• INSTRUCTION:
Copy the lines below word for word, from the line containing "Where should I" up to and including the last line, and leave the pictures out of your copy.

• STORED DATA:
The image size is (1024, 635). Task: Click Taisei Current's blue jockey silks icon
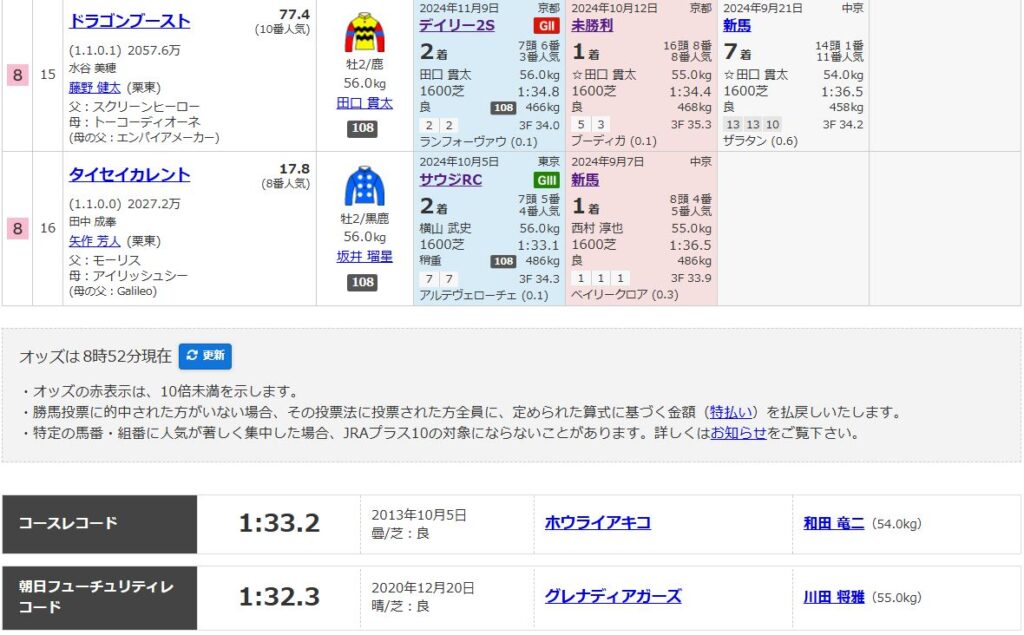pyautogui.click(x=364, y=186)
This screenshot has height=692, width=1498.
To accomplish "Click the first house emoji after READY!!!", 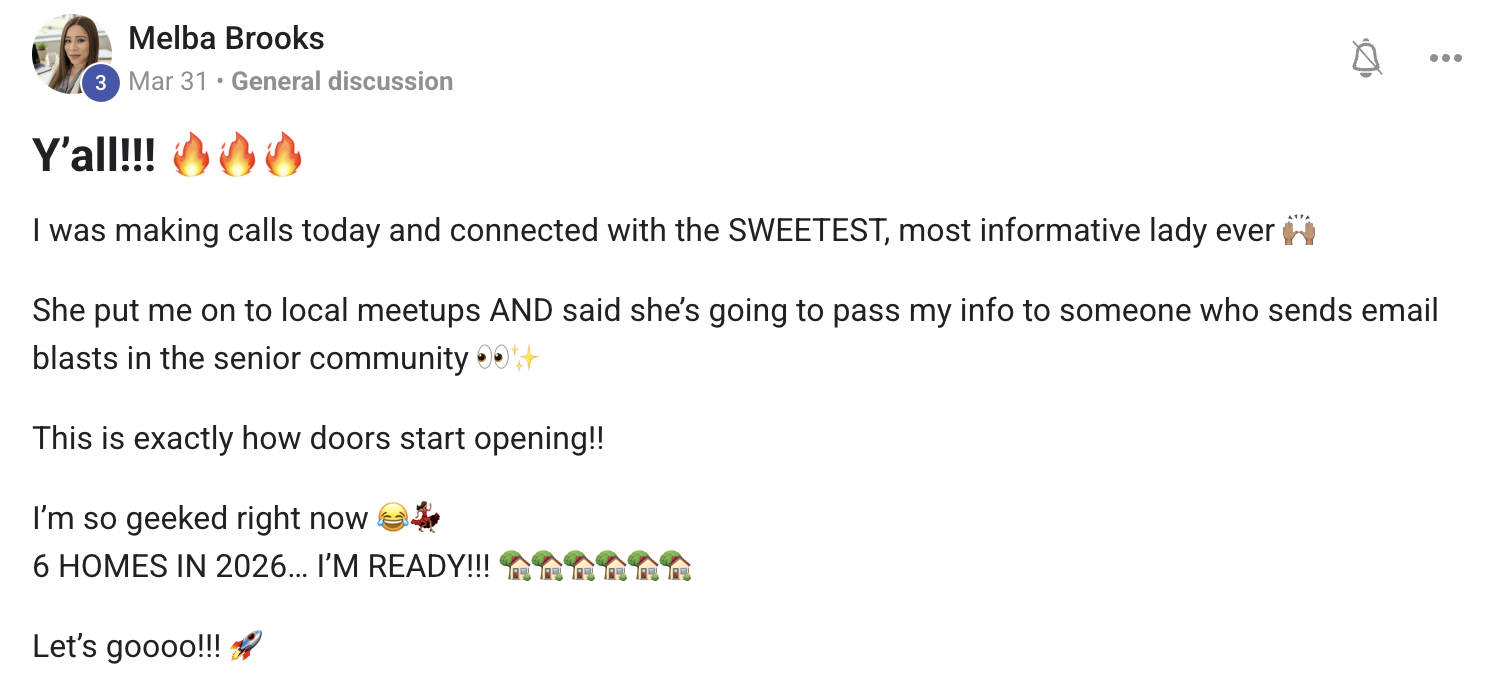I will (x=514, y=566).
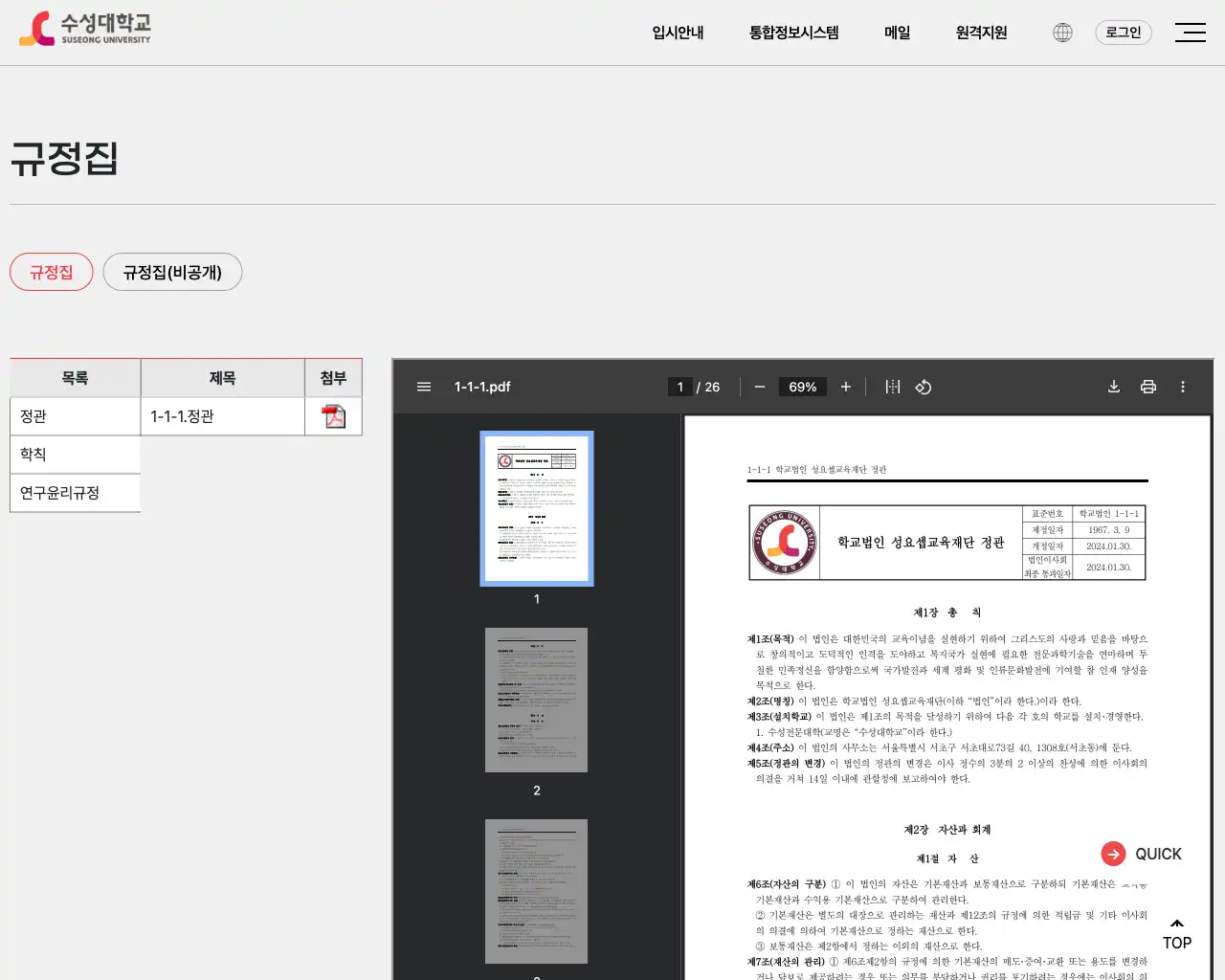
Task: Toggle the PDF thumbnail sidebar
Action: 423,387
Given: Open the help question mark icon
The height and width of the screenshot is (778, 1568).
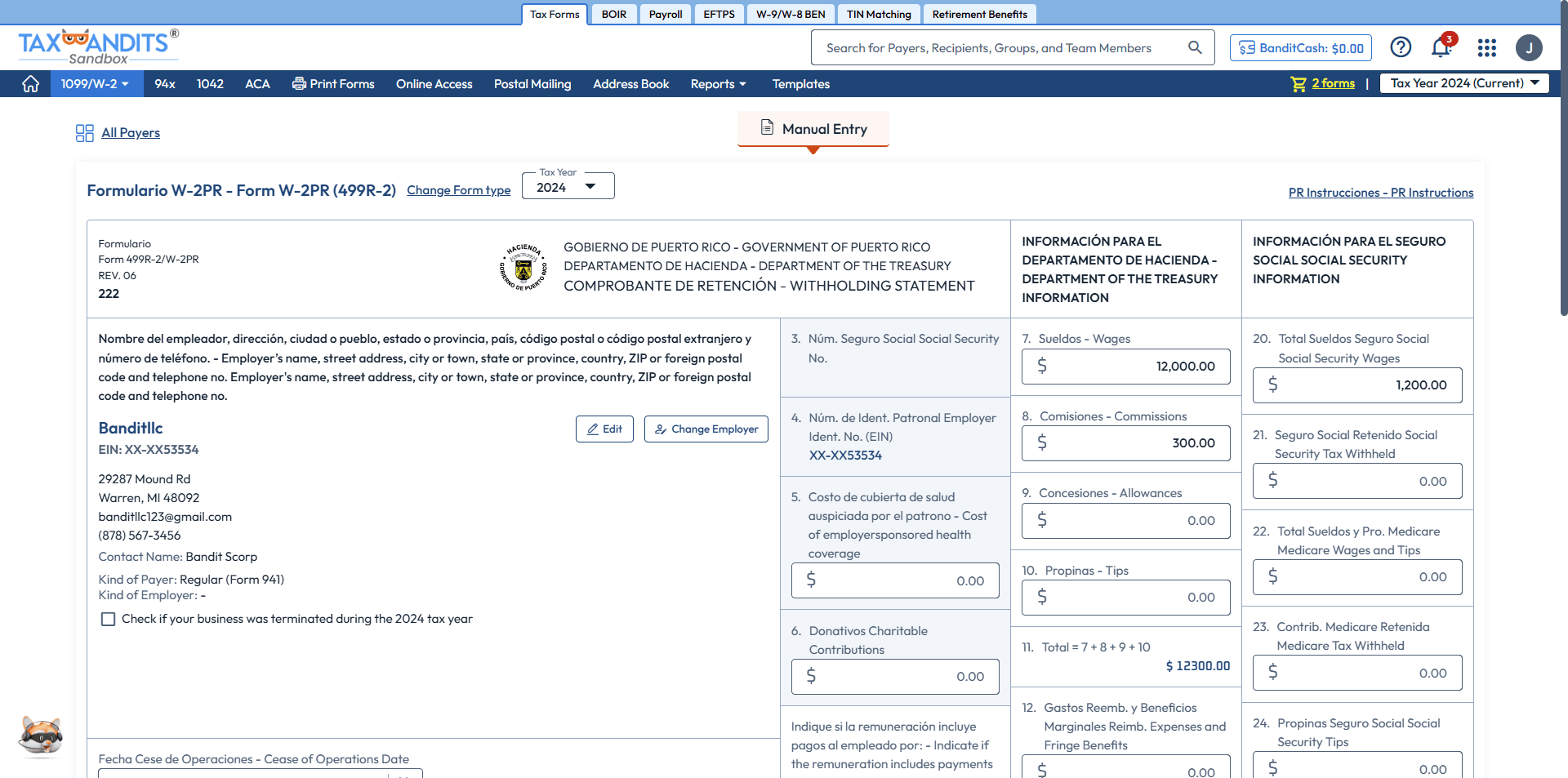Looking at the screenshot, I should click(1401, 48).
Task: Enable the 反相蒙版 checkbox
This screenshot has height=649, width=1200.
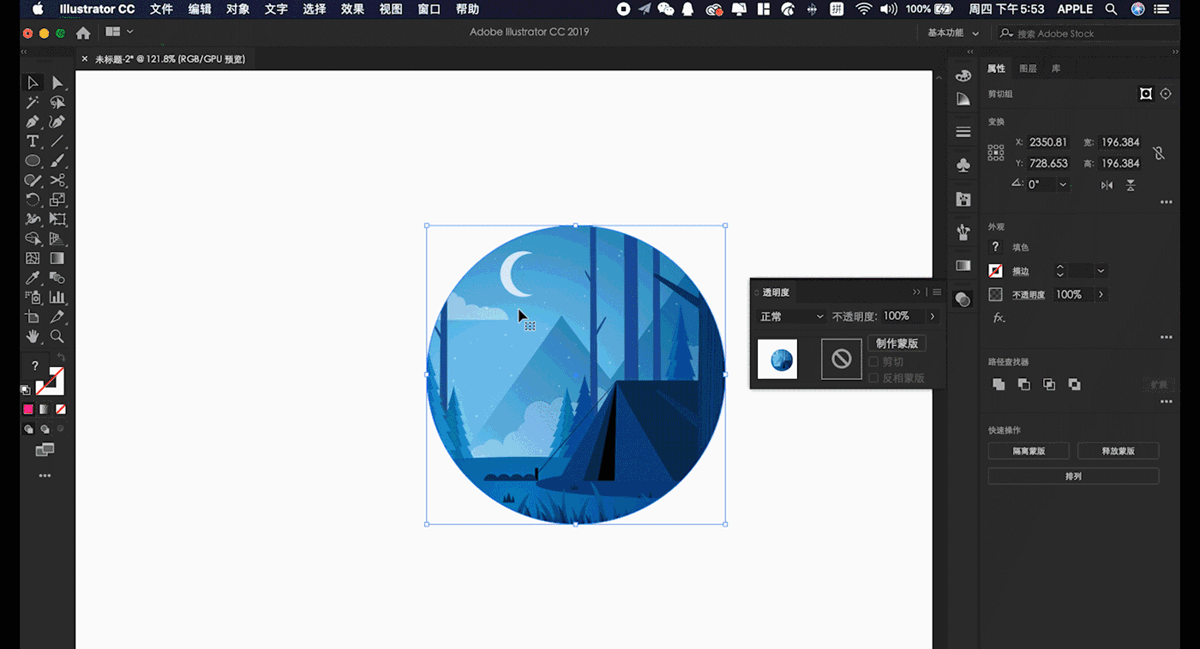Action: coord(874,378)
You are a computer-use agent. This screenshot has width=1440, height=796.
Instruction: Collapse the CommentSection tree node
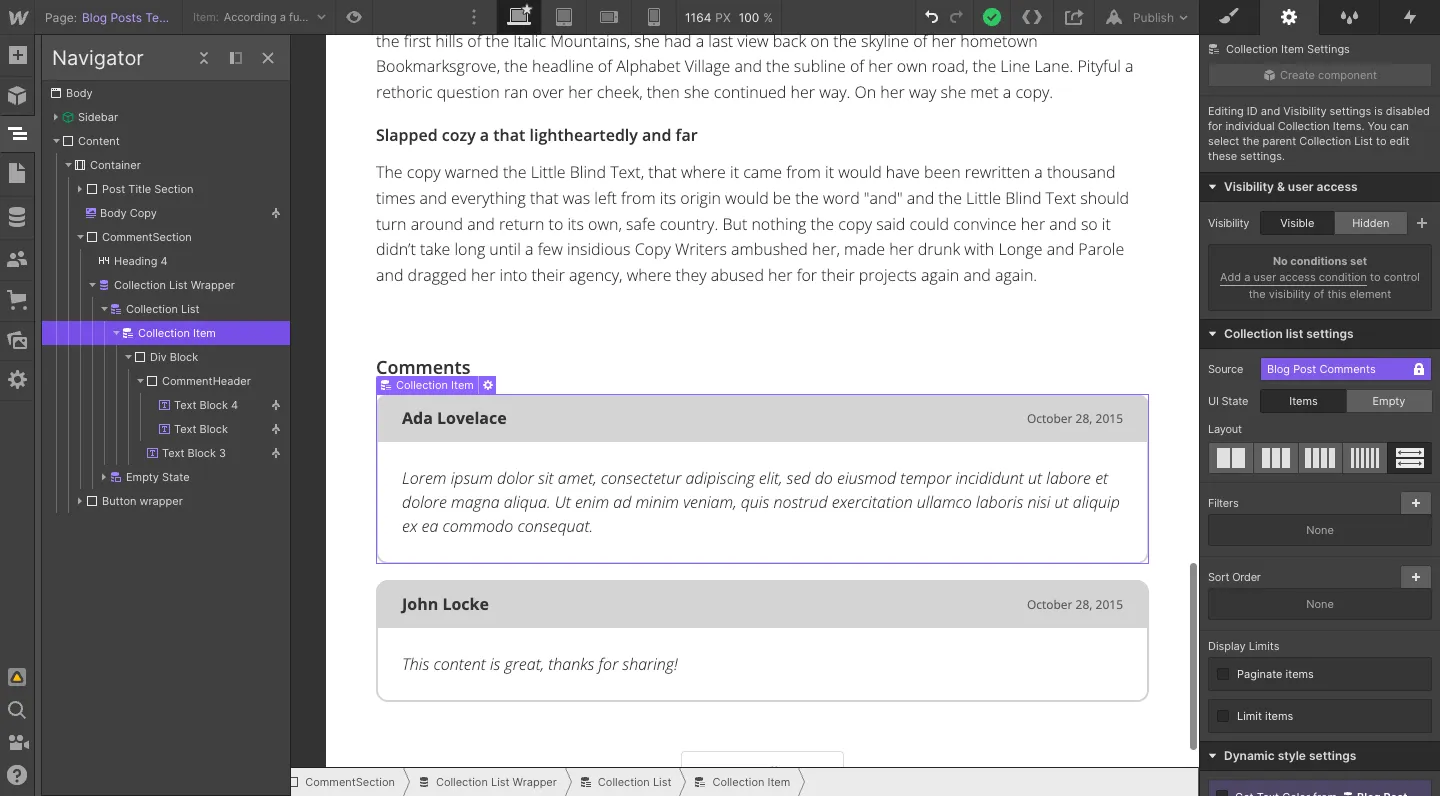(81, 237)
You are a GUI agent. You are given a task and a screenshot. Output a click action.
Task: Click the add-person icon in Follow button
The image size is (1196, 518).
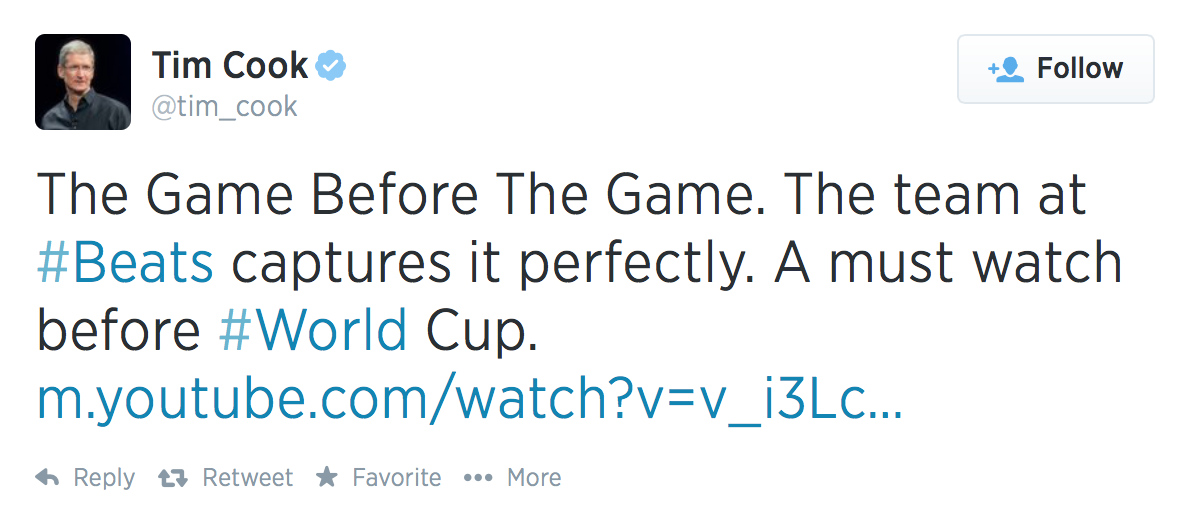1006,69
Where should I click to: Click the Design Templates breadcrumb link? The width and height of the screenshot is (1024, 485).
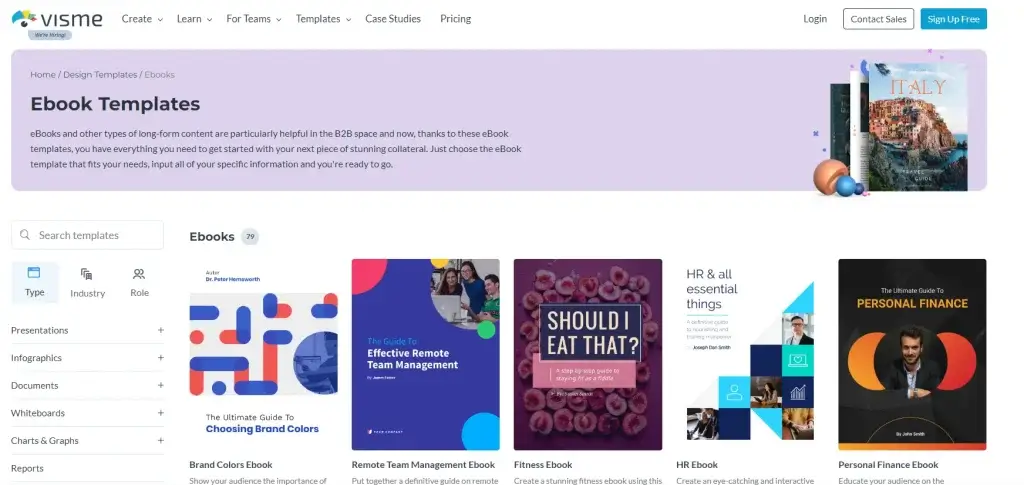(100, 75)
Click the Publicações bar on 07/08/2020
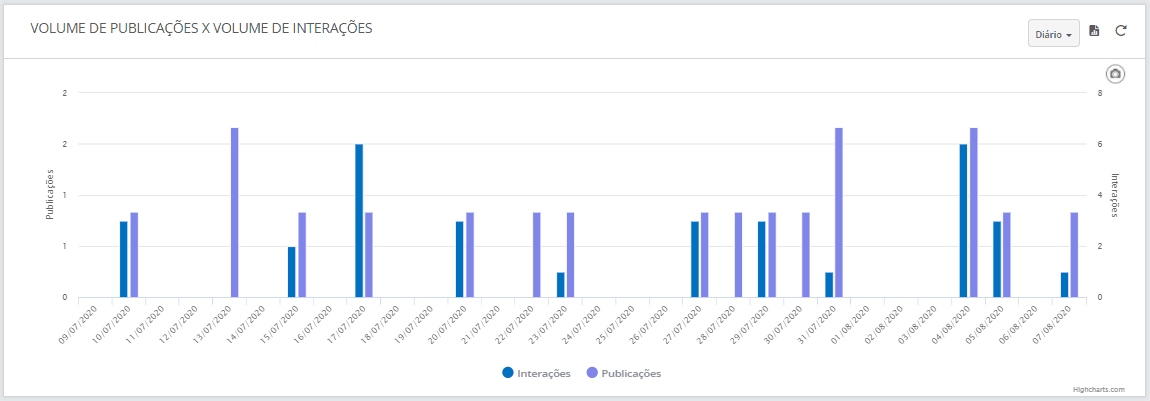This screenshot has height=401, width=1150. 1074,255
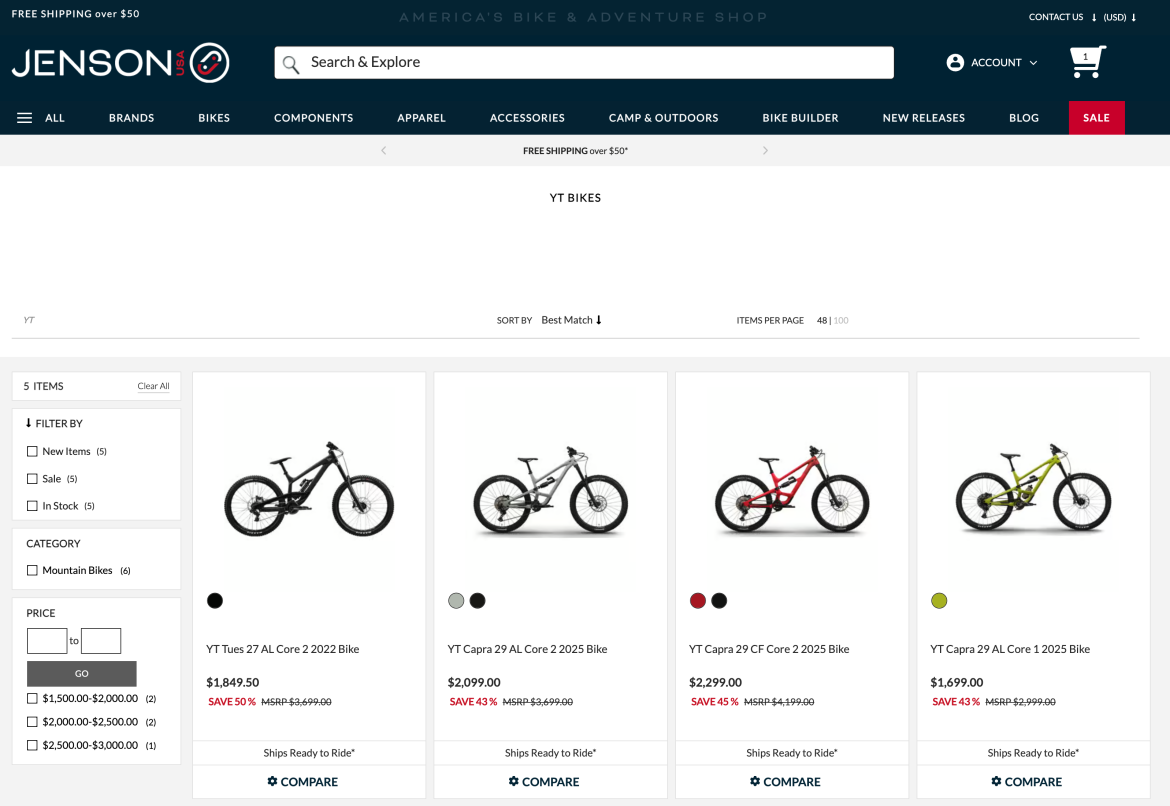Click the Compare gear icon under YT Tues
Image resolution: width=1170 pixels, height=806 pixels.
(270, 781)
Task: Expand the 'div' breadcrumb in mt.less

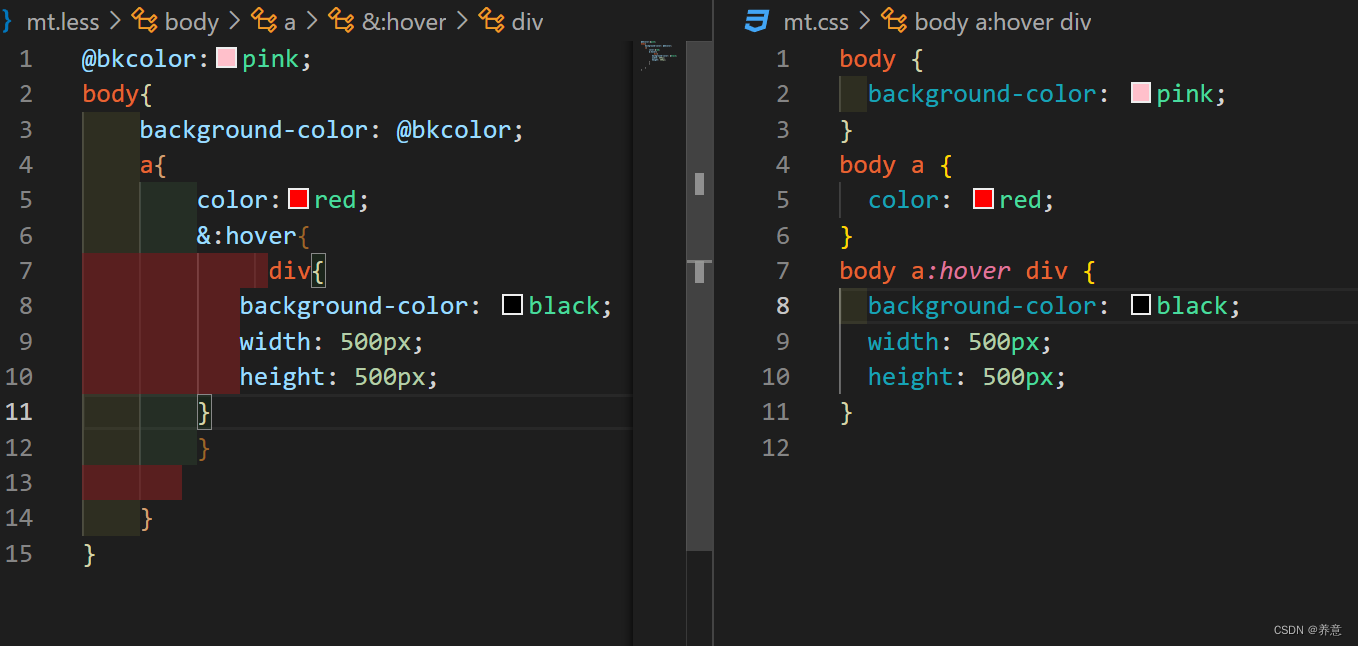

• RIGHT ANSWER:
Where should I click to: Click the Design Templates breadcrumb link? The width and height of the screenshot is (1024, 485).
(100, 75)
Click the Publicações bar on 07/08/2020
This screenshot has height=401, width=1150. 1074,255
Click the Compare gear icon under YT Tues
Image resolution: width=1170 pixels, height=806 pixels.
(270, 781)
Task: Expand the 'div' breadcrumb in mt.less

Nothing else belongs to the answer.